"Kamu harus katakan kamu akan melawannya. Aku mohon demi aku dan anak anak.." aku mulai mengisak.
"Aku ini dokter dan aku amat mengerti. Â Tak pernah ada obatnya. Terapi atau berdiam keduanya sama menuju kematian.."
"Ran, kamu tidak boleh menyerah" aku masih memotong memberinya spirit.
"Hara sayang, biarkan aku memilih berdiam untuk membiarkan kanker ini, hingga tiba pada ujungnya" dia merengkuh tanganku rapat. Lama kami membiarkan senja turun jelas di depan mata kami, dan petang yang terlihat, memakan mentari yang terbenam di balik kaca ruang depan beranda.
"Dan aku mohon satu hal sayang. Kamu tak perlu memberitahu siapapun mengenai hal ini" Ran seperti mengakhiri keputusannya.
"Marta..??"
"Tidak juga ibuku.." Ranjai menggeleng menatapku tajam seperti membaca pikiranku.
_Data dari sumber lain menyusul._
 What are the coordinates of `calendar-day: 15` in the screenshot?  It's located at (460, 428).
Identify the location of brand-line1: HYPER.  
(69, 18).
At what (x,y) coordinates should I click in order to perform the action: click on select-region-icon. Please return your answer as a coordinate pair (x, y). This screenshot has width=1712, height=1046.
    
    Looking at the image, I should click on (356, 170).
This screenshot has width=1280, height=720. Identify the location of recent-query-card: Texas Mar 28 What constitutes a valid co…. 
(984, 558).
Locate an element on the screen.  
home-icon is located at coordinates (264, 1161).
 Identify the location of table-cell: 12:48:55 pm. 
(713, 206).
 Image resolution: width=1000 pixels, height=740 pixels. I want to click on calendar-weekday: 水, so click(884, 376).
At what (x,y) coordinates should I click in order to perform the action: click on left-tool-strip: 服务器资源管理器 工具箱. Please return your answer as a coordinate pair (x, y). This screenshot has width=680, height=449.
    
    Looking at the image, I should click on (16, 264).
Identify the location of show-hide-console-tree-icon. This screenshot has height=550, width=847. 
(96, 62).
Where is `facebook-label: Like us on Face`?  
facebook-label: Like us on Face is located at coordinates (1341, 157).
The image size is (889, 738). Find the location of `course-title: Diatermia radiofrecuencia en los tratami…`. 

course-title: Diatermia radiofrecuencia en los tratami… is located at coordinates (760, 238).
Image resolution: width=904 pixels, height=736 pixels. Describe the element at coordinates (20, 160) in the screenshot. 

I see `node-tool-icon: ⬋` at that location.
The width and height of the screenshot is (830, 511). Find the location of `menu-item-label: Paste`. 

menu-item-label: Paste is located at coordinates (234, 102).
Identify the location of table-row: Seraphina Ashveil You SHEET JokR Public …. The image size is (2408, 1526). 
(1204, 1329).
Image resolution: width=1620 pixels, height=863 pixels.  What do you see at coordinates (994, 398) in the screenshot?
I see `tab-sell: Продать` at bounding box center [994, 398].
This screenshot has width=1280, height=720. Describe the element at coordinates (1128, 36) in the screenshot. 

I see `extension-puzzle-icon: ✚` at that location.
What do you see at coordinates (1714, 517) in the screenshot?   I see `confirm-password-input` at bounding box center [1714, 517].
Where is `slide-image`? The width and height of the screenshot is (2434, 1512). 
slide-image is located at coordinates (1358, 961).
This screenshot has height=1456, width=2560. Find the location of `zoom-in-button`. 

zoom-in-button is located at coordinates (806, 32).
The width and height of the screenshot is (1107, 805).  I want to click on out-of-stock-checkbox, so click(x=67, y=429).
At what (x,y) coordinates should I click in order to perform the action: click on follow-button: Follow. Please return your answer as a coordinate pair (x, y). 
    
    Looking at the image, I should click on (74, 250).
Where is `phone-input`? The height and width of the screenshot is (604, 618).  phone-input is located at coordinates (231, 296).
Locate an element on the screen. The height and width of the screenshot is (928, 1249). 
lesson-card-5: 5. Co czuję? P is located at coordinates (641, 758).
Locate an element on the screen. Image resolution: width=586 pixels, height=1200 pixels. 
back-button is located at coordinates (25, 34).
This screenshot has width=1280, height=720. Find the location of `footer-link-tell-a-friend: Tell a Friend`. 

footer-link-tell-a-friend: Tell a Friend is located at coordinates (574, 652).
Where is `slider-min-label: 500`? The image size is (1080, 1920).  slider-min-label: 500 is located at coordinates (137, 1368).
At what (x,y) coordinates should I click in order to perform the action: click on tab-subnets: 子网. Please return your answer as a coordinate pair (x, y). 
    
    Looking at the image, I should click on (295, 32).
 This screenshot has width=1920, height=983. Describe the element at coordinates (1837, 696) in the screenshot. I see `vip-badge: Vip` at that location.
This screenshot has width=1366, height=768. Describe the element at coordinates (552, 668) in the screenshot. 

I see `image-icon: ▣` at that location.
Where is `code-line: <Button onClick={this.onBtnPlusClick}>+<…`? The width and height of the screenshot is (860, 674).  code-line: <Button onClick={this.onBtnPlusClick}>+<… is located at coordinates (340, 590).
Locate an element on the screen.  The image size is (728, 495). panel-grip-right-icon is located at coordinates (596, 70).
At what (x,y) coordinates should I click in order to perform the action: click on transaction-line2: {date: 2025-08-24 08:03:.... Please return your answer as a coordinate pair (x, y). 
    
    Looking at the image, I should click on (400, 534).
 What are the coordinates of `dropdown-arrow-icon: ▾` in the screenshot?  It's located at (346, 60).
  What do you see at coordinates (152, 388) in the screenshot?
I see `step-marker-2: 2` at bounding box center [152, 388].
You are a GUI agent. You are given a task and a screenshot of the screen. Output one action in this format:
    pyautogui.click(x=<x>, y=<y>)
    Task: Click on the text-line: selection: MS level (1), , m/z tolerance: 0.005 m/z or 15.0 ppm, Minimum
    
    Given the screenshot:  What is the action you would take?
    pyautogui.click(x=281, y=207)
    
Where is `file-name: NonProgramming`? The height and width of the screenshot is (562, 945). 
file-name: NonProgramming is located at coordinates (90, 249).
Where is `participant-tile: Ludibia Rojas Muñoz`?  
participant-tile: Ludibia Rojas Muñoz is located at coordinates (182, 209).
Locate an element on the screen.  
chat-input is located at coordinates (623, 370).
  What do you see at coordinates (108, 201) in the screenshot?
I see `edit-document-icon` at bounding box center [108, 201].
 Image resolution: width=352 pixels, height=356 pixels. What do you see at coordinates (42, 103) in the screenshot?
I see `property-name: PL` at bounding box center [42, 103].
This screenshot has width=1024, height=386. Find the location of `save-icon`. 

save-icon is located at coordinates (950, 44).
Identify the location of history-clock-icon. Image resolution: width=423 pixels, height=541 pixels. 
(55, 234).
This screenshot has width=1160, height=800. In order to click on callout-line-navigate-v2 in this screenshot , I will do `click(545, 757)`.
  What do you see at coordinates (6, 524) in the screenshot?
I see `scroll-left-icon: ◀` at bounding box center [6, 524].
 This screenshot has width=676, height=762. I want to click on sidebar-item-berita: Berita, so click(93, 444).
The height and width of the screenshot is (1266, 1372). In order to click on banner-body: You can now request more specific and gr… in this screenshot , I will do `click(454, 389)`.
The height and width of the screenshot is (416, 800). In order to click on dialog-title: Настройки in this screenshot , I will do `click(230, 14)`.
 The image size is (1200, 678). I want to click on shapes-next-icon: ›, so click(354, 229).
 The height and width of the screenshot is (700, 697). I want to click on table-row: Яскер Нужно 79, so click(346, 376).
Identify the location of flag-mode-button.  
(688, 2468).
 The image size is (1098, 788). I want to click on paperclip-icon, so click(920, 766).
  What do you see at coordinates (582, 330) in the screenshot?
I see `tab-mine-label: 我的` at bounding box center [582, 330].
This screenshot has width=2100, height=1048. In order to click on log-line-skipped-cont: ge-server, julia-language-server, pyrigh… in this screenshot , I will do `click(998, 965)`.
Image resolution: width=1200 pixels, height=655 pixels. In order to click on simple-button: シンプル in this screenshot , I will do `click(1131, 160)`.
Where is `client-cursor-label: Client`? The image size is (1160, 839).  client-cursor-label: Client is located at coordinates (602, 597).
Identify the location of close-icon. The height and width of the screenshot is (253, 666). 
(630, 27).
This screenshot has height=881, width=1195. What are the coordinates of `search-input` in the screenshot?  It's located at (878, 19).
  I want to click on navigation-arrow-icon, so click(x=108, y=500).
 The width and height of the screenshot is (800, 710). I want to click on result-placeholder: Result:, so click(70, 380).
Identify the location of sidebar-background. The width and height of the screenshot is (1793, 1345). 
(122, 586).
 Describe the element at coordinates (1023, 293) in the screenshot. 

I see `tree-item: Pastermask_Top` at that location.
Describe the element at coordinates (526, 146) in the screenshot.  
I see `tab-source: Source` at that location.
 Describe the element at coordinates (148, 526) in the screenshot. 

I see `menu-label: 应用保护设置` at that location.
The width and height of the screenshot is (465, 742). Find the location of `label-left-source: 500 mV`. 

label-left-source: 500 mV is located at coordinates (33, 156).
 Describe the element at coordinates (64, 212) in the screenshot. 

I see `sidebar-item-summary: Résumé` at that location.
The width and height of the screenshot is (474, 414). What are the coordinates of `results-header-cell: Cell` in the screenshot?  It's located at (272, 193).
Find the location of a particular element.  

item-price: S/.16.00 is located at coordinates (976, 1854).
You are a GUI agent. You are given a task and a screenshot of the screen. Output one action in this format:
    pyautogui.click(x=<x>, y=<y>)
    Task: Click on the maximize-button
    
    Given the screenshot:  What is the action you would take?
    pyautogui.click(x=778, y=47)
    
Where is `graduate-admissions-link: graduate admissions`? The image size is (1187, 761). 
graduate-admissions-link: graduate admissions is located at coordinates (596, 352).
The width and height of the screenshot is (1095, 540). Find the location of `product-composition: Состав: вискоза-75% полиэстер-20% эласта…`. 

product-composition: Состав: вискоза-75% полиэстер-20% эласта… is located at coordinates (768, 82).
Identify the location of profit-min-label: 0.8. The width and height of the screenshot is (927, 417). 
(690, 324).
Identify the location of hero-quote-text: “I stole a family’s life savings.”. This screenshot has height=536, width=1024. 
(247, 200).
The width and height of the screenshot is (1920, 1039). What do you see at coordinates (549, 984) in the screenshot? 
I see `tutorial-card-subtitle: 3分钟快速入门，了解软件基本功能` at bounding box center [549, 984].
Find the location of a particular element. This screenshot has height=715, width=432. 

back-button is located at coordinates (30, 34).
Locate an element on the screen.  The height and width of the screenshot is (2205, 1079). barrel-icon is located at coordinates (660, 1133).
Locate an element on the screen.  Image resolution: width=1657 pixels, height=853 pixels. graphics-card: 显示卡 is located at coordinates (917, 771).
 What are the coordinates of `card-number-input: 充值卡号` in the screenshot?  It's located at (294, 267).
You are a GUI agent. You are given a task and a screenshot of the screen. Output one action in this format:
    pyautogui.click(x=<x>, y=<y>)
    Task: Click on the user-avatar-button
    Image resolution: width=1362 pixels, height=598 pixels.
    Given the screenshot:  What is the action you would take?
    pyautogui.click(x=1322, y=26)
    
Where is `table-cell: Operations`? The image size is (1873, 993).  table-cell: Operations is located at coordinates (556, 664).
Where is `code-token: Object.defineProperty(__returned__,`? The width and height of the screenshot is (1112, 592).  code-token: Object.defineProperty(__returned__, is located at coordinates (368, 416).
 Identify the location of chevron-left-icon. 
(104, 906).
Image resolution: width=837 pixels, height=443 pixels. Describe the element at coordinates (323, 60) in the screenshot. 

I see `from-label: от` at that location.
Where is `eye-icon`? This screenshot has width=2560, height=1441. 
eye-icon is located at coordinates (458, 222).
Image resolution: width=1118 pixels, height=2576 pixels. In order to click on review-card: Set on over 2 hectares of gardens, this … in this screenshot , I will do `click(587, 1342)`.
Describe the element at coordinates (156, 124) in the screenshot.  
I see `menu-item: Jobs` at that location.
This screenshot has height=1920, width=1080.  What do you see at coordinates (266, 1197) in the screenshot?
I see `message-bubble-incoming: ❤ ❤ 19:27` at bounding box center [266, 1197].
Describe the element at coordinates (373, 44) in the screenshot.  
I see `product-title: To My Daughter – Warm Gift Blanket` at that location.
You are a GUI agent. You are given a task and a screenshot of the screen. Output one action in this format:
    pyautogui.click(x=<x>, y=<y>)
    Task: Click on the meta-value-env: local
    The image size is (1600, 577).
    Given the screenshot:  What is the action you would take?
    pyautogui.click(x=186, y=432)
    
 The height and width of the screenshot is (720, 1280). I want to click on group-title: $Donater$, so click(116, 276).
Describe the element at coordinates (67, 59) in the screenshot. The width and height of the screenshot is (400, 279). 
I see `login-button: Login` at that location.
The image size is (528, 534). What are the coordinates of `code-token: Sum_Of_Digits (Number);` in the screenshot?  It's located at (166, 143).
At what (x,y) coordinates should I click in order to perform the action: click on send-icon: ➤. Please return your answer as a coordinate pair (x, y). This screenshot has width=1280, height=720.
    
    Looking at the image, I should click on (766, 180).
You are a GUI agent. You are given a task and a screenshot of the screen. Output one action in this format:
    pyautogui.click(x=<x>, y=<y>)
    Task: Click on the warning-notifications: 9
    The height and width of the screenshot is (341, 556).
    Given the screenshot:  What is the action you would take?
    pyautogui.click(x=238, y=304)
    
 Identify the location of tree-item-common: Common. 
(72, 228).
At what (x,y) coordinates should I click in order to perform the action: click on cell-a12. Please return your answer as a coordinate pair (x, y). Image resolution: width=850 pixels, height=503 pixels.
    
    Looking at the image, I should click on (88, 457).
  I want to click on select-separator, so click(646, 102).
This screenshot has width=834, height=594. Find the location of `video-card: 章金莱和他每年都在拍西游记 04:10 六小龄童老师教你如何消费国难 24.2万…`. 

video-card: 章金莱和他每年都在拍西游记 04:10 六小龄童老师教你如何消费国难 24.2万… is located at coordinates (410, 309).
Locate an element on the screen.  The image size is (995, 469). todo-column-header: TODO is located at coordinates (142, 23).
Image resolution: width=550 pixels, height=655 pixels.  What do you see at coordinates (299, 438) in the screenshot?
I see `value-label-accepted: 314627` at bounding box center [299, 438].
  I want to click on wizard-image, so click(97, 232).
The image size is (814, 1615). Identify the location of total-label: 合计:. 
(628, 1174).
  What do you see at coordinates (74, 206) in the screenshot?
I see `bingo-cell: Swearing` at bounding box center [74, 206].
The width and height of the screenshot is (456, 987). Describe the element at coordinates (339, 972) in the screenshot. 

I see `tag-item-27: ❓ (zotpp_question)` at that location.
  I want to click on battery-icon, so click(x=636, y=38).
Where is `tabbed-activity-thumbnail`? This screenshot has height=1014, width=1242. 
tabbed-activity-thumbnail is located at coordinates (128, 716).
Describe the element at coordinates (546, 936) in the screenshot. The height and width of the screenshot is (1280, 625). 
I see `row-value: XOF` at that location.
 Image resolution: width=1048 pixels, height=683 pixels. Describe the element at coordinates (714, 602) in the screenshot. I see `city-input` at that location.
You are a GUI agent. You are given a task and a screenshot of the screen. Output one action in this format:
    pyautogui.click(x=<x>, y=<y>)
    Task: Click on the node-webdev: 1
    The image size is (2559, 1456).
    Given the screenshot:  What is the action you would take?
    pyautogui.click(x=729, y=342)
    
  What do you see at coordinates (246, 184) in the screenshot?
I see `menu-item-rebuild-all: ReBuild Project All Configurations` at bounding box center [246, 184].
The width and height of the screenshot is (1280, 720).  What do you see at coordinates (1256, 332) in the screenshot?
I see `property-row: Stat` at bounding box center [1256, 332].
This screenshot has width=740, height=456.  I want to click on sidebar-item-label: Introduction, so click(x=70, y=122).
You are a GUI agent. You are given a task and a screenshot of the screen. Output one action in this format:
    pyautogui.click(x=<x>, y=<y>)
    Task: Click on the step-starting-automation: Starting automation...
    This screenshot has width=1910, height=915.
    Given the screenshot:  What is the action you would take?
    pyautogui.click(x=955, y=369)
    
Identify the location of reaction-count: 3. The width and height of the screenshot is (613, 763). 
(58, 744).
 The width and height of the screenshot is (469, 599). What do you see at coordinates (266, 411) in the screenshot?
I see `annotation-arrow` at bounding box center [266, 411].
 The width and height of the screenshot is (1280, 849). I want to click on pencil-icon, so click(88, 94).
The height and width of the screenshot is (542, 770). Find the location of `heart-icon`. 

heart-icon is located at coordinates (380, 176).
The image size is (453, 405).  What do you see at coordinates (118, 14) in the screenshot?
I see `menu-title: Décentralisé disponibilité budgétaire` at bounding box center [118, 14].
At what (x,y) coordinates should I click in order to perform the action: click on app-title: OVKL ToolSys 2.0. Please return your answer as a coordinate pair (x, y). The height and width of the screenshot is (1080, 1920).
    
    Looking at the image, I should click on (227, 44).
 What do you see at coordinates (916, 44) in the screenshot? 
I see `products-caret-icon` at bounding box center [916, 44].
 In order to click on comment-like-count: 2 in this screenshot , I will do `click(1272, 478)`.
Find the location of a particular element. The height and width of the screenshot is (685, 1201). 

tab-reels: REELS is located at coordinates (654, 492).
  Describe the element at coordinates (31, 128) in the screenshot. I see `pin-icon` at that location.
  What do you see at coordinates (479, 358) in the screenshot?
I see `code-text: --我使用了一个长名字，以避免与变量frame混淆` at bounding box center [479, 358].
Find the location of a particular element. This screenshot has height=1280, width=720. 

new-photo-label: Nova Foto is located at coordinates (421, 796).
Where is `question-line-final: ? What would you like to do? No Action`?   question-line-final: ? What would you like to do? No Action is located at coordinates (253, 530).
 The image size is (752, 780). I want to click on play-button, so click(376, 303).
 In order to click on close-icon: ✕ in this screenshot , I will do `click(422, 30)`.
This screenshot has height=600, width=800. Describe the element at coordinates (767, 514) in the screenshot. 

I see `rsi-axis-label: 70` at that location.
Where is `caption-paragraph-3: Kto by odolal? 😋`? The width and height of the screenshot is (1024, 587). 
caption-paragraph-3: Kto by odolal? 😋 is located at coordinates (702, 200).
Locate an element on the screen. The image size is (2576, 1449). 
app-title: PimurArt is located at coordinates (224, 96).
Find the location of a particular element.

Dan lalu inilah menjadi senja yang paling sublim di destini kehidupan perkawinanku di babak yang kedua, begitulah yang rupanya akan ku selami ke depan. Namun masih ada setitik jalan usaha membujuk Ranjai untuk mau menjalankan terapi, yaitu melalui Marta, ibundanya yang sangat mengasihi, meskipun dia melarangnya.
Hingga pagi mulai menjelang dan Ranjai telah beranjak praktek, demikian pula adanya kebetulan jadual pagi Marta mengunjungi rumah kami dan aku berhadapan memandang wajah Ranjai di dalam paras Marta. Sementara Marta dengan gaya khasnya, berfokus pada kerja masakan saji sang putera, terlihat cekatan mengiris bawang bombai.
"Marta.." aku mendekatinya, namun dia tak berpaling.
"Marta berpalinglah.." lalu Marta berpaling.